Few people go through life without at some time facing mockery. Children often tease each other unmercifully, and usually at that early age nothing seems more bitter than to be an object of ridicule—to be unusual and therefore apparently comical in looks or character, or to have different concepts of life from the average, which make one seem peculiar.

"Take no notice!" people may say to a tortured youngster. But it is well to learn the way to handle rather than ignore such childish teasing, because ridicule does not end with adolescence. It sometimes becomes even more pernicious. While satire has a useful place in society, mockery is a weapon more often deliberately wielded by senior tyrants for the purpose of breaking the spirit of one who holds unpopular views and forcing him to change them. And experience shows it can be remarkably effective in destroying individual and progressive thinking. It can even break the will to do what is right, making a victim follow the crowd into unhealthy and immoral ways.

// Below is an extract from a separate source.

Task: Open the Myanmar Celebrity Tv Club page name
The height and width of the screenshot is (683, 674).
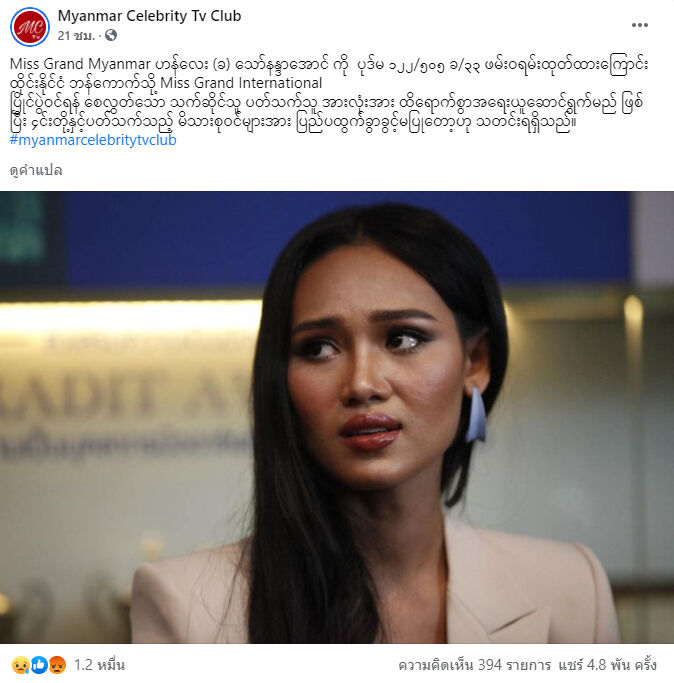Action: click(149, 16)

In Science and Health, Mrs. Eddy points out this obstacle to the world's progress toward the acceptance of the revelation of being as wholly spiritual and the demonstration of this fact in daily life. She writes: "At present mortals progress slowly for fear of being thought ridiculous. They are slaves to fashion, pride, and sense."Science and Health, p. 68; When we have discerned the truth of spiritual being as revealed in Christian Science, we should not allow anyone or anything to hinder our wholehearted acceptance of and reliance on it in daily life—certainly not the ridicule and hatred of people who are as yet unacquainted with it, nor the mockery of the physical senses, which testify to the power of physical force and the presence of material discord, the very opposite of spiritual, harmonious being.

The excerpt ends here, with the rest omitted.